Bunları yaptıktan sonra gidip o şehirde birkaç gün kalın. Örneğin hafta sonları gittiğiniz sayfiye kenti yerine, yakında hiç gitmediğiniz bir kente gidip iki gün geçirin. Bir şehirde yaşamadan tam bir fikir sahibi olmak zordur. Bir otele yerleşip, gezeceğiniz yerlere yürüyerek gidip, topladığınız bilgileri orada arayın ve kendi bilgilerinize göre düşünün. Daha sonra o şehre gelen bir gezi gurubuna katılarak aynı şeyleri bir de onların rehberinden dinleyin, aradaki farkı göreceksiniz, diye düşünüyorum.
Aslında benim yurt dışı gezilerim de, tam istediğim gibi olmadı. Olanaklarım ve özellikle de zamanım yetersizdi. Bazı ülkelerde rüşvete ve taş devrinden kalma kurallara takıldım. Bazen zaman yetersizliğinden gittiğim yerde yeterince kalamadım. Bazen de gittiğim yerde yatacak bir yer bulamadım. Örneğin Abakandan külüstür bir köy arabasıyla 13 saatte, Kızıl’a gittim. Altaylarda Tuva Özerk cumhuriyetinin başkenti olan 100 bin nüfuslu Kızılda sadece üç otel vardı ve üçü de doluydu. Akşama kadar gittiğim yolu gece sabaha kadar geri döndüm. Yani bu tür geziler çok zor, çok riskli ama başka türlü bir ülkeyi tanımak da olanaksız. Yurtiçi gezilerde böyle bir zorluk ve belli bölgeler dışında risk yok. Kısaca aklıma gelenler bunlar. İlginize teşekkür ederim.


Dr.*s IP: 95.15.194.xxx Tarih : 14.09.2012 22:59:55

Sayın Öner; Dünyanın güzelliklerini bize sunduğunuz için size minnettarlığımı belirtirim; ancak, kendi ülkemizin de güzelliklerini öğrenmemiz için hangi koşulların ve hangi vasıtaların gerekli olmasını da açıklamanızı bekler, içten hürmetlerimi sunarım. 
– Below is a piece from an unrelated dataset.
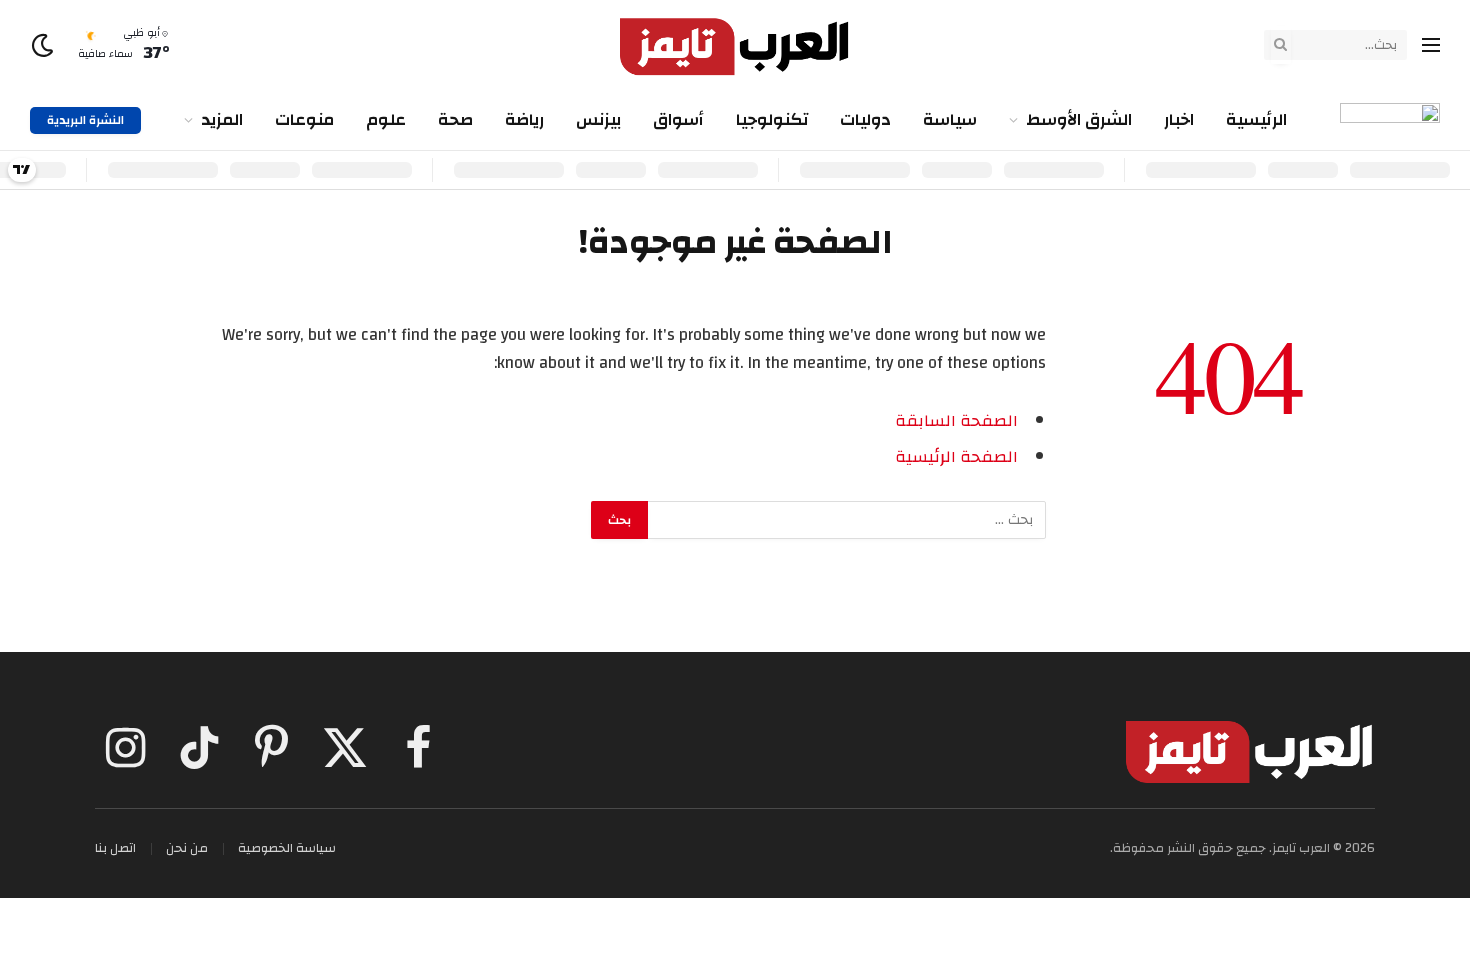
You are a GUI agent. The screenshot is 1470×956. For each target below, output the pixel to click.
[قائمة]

Teoman Törün IP: 88.241.149.xxx Tarih : 18.09.2012 14:17:54

Sayın Hocam,

Beni hep mahcup bırakan hiç esirgemediğiniz iltifalarınız ve moral desteğiniz bana daima güç verdi. Bu yazının bir örneğini benim yorum köşeme yazdığınız mültefit yazıya karşılık aynı köşede yazdım. Gözden kaçmaması için bir de sizin köşenizde yineliyorum. Benim de (yazlıkda bulunmamın yarattığı bazı engeller dışında) merak ve zevkle izlediğim çok zengin gezi anılarınızadan çok çok değerli bilgi kazanımlarım oldu. Ellerinize, zihninize, yüreğinize, seyahatname söz konusu olduğuna göre doğal olarak ayaklarınıza sağlık. Bilmiyorum, geçmiş bölümlerde bazı okurlarımızla yorum köşelerinde yaptığımız fikir alış verişi sonucu, şu anda yayınlanmakda olan "Çehov" bahsinden sonra (ki Rus Edebiyatında, çok karmaşık toplumsal ve siyasal hareketlenmelerin de etkileyeceği) XX. asıra giriş faslından itibaren kısa biografi ve tek bir öykü ya da öykü-roman-oyun özeti ile iktifa edip, daha çok siyasal gelişmelere referansda bulunacağım. Yoksa, gerçekden çok zengin Rus Edebiyatı dizisini bitirmeye ömrüm vefa etmeyecek; başka yazı projelerine sıra gelmeyecek. Bilgilerinize sunarım; ama derinleşmesine lüzum gördüğünüz konularda yorum köşem katkılarınıza amade olacak. Baki saygılarımla.